▶ [Aim]: Reproduce each of the items below word for word, keeping every line as it appears.

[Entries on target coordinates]
────────────────

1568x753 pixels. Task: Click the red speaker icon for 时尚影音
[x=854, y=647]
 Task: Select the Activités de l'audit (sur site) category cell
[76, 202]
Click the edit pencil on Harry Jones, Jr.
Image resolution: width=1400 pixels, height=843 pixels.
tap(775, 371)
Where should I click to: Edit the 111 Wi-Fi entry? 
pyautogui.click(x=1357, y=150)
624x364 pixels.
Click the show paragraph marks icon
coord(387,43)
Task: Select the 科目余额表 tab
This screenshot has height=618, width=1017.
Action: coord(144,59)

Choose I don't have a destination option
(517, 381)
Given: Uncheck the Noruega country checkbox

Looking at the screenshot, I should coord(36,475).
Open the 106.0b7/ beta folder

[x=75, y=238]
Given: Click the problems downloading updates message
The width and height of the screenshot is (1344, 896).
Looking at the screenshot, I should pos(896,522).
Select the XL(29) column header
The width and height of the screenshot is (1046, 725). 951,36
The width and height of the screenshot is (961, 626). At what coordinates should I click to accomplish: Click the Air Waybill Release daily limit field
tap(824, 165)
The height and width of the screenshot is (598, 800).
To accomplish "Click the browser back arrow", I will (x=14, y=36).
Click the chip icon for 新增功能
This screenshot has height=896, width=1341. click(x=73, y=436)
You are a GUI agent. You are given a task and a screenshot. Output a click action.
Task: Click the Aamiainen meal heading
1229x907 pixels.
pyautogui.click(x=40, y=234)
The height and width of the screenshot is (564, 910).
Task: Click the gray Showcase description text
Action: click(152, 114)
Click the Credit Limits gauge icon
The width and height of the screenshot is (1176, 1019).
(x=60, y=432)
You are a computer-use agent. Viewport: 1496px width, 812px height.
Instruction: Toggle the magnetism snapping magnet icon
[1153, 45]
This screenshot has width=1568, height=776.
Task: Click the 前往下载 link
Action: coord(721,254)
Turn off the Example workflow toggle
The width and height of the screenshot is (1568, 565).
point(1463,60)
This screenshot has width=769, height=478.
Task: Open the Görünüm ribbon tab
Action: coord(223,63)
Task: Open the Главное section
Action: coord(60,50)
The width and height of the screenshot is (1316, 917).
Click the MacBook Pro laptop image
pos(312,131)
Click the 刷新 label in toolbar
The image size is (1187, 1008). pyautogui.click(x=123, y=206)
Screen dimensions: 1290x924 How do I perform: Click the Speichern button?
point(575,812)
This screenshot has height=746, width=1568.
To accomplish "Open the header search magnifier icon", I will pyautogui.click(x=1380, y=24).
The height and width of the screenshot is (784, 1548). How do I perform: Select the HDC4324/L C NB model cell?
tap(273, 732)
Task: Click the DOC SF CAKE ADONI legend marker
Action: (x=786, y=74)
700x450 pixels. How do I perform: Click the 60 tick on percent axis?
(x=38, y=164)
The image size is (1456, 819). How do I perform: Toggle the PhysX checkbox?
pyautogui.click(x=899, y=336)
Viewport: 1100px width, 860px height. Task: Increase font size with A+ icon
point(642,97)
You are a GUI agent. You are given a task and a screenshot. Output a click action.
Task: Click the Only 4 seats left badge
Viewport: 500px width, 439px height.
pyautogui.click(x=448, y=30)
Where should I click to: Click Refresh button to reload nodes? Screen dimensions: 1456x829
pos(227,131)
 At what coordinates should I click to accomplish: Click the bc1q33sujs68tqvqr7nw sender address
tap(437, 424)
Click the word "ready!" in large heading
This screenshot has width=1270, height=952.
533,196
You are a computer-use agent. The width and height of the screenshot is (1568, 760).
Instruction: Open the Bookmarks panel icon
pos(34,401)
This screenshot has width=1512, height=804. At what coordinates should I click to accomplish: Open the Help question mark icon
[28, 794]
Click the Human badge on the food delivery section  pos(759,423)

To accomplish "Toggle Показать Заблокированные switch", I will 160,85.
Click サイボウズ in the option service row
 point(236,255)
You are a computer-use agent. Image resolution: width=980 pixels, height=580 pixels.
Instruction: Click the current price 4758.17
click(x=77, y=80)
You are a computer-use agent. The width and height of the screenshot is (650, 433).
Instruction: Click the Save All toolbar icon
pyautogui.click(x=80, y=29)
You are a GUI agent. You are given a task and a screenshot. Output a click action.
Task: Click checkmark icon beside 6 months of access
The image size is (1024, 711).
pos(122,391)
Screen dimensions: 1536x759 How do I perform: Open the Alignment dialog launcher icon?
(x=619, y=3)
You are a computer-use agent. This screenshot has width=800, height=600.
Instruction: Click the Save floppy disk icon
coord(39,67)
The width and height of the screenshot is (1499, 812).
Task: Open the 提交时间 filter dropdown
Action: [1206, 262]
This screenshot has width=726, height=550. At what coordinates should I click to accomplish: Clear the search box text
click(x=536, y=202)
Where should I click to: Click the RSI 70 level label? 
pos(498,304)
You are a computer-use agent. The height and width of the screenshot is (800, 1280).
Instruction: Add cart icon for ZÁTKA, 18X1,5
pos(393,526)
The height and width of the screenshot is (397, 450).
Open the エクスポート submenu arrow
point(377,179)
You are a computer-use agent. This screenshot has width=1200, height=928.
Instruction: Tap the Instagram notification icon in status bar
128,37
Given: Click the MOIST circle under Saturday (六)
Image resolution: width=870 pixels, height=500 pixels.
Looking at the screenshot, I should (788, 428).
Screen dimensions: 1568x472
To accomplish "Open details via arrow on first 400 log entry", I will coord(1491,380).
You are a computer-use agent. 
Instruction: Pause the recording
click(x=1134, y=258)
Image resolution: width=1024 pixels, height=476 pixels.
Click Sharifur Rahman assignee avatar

────────────────

▶ [Response below]:
1568x753 pixels. Task: Click the red speaker icon for 时尚影音
[x=854, y=647]
 Task: Select the Activités de l'audit (sur site) category cell
[76, 202]
Click the edit pencil on Harry Jones, Jr.
Image resolution: width=1400 pixels, height=843 pixels.
tap(775, 371)
Where should I click to: Edit the 111 Wi-Fi entry? 
pyautogui.click(x=1357, y=150)
624x364 pixels.
Click the show paragraph marks icon
coord(387,43)
Task: Select the 科目余额表 tab
This screenshot has height=618, width=1017.
Action: coord(144,59)

Choose I don't have a destination option
(517, 381)
Given: Uncheck the Noruega country checkbox

Looking at the screenshot, I should coord(36,475).
Open the 106.0b7/ beta folder

[x=75, y=238]
Given: Click the problems downloading updates message
The width and height of the screenshot is (1344, 896).
Looking at the screenshot, I should pos(896,522).
Select the XL(29) column header
The width and height of the screenshot is (1046, 725). 951,36
The width and height of the screenshot is (961, 626). At what coordinates should I click to accomplish: Click the Air Waybill Release daily limit field
tap(824, 165)
The height and width of the screenshot is (598, 800).
To accomplish "Click the browser back arrow", I will (x=14, y=36).
Click the chip icon for 新增功能
This screenshot has height=896, width=1341. click(x=73, y=436)
You are a GUI agent. You are given a task and a screenshot. Output a click action.
Task: Click the Aamiainen meal heading
1229x907 pixels.
pyautogui.click(x=40, y=234)
The height and width of the screenshot is (564, 910).
Task: Click the gray Showcase description text
Action: click(152, 114)
Click the Credit Limits gauge icon
The width and height of the screenshot is (1176, 1019).
(x=60, y=432)
You are a computer-use agent. Viewport: 1496px width, 812px height.
Instruction: Toggle the magnetism snapping magnet icon
[1153, 45]
This screenshot has width=1568, height=776.
Task: Click the 前往下载 link
Action: coord(721,254)
Turn off the Example workflow toggle
The width and height of the screenshot is (1568, 565).
point(1463,60)
This screenshot has width=769, height=478.
Task: Open the Görünüm ribbon tab
Action: coord(223,63)
Task: Open the Главное section
Action: coord(60,50)
The width and height of the screenshot is (1316, 917).
Click the MacBook Pro laptop image
pos(312,131)
Click the 刷新 label in toolbar
The image size is (1187, 1008). pyautogui.click(x=123, y=206)
Screen dimensions: 1290x924 How do I perform: Click the Speichern button?
point(575,812)
This screenshot has height=746, width=1568.
To accomplish "Open the header search magnifier icon", I will pyautogui.click(x=1380, y=24).
The height and width of the screenshot is (784, 1548). How do I perform: Select the HDC4324/L C NB model cell?
tap(273, 732)
Task: Click the DOC SF CAKE ADONI legend marker
Action: (x=786, y=74)
700x450 pixels. How do I perform: Click the 60 tick on percent axis?
(x=38, y=164)
The image size is (1456, 819). How do I perform: Toggle the PhysX checkbox?
pyautogui.click(x=899, y=336)
Viewport: 1100px width, 860px height. Task: Increase font size with A+ icon
point(642,97)
You are a GUI agent. You are given a task and a screenshot. Output a click action.
Task: Click the Only 4 seats left badge
Viewport: 500px width, 439px height.
pyautogui.click(x=448, y=30)
Where should I click to: Click Refresh button to reload nodes? Screen dimensions: 1456x829
pos(227,131)
 At what coordinates should I click to accomplish: Click the bc1q33sujs68tqvqr7nw sender address
tap(437, 424)
Click the word "ready!" in large heading
This screenshot has width=1270, height=952.
533,196
You are a computer-use agent. The width and height of the screenshot is (1568, 760).
Instruction: Open the Bookmarks panel icon
pos(34,401)
This screenshot has width=1512, height=804. At what coordinates should I click to accomplish: Open the Help question mark icon
[28, 794]
Click the Human badge on the food delivery section  pos(759,423)

To accomplish "Toggle Показать Заблокированные switch", I will 160,85.
Click サイボウズ in the option service row
 point(236,255)
You are a computer-use agent. Image resolution: width=980 pixels, height=580 pixels.
Instruction: Click the current price 4758.17
click(x=77, y=80)
You are a computer-use agent. The width and height of the screenshot is (650, 433).
Instruction: Click the Save All toolbar icon
pyautogui.click(x=80, y=29)
You are a GUI agent. You are given a task and a screenshot. Output a click action.
Task: Click checkmark icon beside 6 months of access
The image size is (1024, 711).
pos(122,391)
Screen dimensions: 1536x759 How do I perform: Open the Alignment dialog launcher icon?
(x=619, y=3)
You are a computer-use agent. This screenshot has width=800, height=600.
Instruction: Click the Save floppy disk icon
coord(39,67)
The width and height of the screenshot is (1499, 812).
Task: Open the 提交时间 filter dropdown
Action: [1206, 262]
This screenshot has width=726, height=550. At what coordinates should I click to accomplish: Clear the search box text
click(x=536, y=202)
Where should I click to: Click the RSI 70 level label? 
pos(498,304)
You are a computer-use agent. The height and width of the screenshot is (800, 1280).
Instruction: Add cart icon for ZÁTKA, 18X1,5
pos(393,526)
The height and width of the screenshot is (397, 450).
Open the エクスポート submenu arrow
point(377,179)
You are a computer-use agent. This screenshot has width=1200, height=928.
Instruction: Tap the Instagram notification icon in status bar
128,37
Given: Click the MOIST circle under Saturday (六)
Image resolution: width=870 pixels, height=500 pixels.
Looking at the screenshot, I should (788, 428).
Screen dimensions: 1568x472
To accomplish "Open details via arrow on first 400 log entry", I will coord(1491,380).
You are a computer-use agent. 
Instruction: Pause the recording
click(x=1134, y=258)
Image resolution: width=1024 pixels, height=476 pixels.
Click Sharifur Rahman assignee avatar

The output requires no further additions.